Border Action Network’s Molina says her colleagues are already noting some indications of change in this regard.
“There’s been a marked shift in policy and implementation for the border patrol, particularly in terms of agents’ increasing their interactions with the communities,” she said.
“We’re also looking at a different level of transparency in the agency. Following a shooting that took place last week, for instance, we noticed that the name of the agent involved was publicly released — that’s something that didn’t used to happen.”
But, Molina continued, “Now we’ll really be watching to see if they’re actually following up on these cases — if there’s actually any outcome. Up to now, that’s been a huge disconnect.”
In December, an investigation by The Arizona Republic newspaper estimated that federal border agents had likely killed at least 42 people, including 13 U.S. citizens, since 2005. Further, the investigators found no public evidence of consequences for those incidents, including action from either the courts or any federal agency.
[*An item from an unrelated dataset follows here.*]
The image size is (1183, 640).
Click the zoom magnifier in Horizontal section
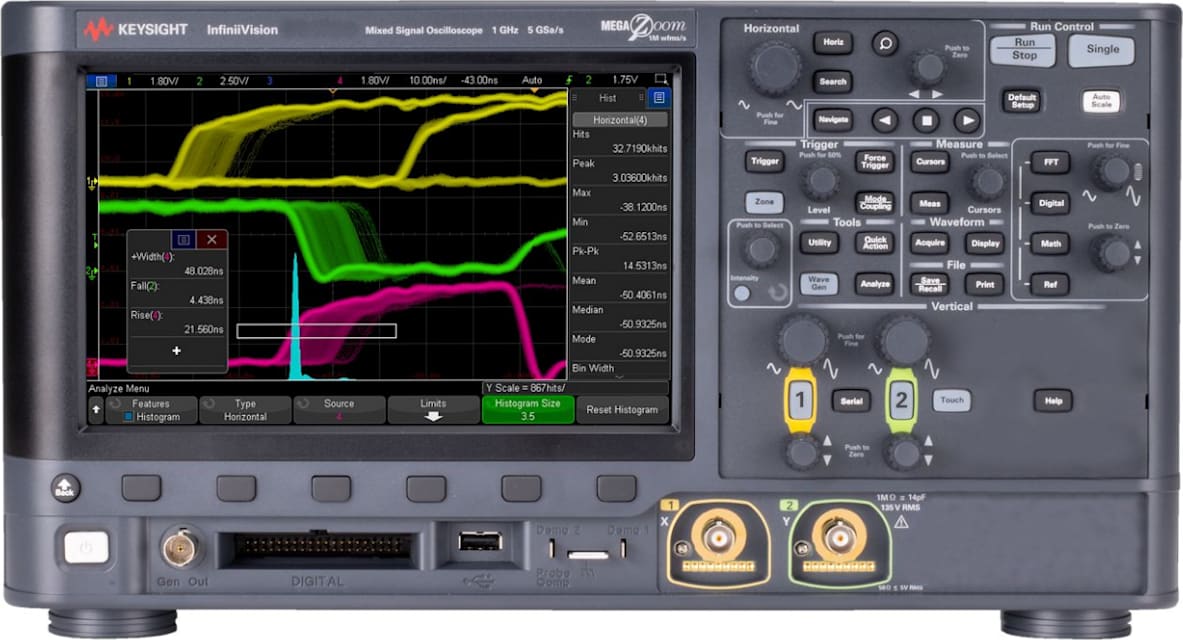(x=885, y=45)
“Internal discipline is a black hole,” the report states. “There have been no publicly disclosed repercussions — even when, as has happened at least three times, agents shot unarmed teenagers in the back. That appearance of a lack of accountability has been fed by a culture of secrecy about agents’ use of deadly force.”
At a press conference on Friday, Commissioner Kerlikowske reportedly stated that his agency would “hold people accountable” and “do investigations” following injuries or deaths around CBP agents’ actions.
“Ultimately that will be a real test — these families deserve accountability,” the ACLU’s Rickerd said. “These cases, and how they play out in future investigations, are the real arbiters of whether this is a successful policy change.”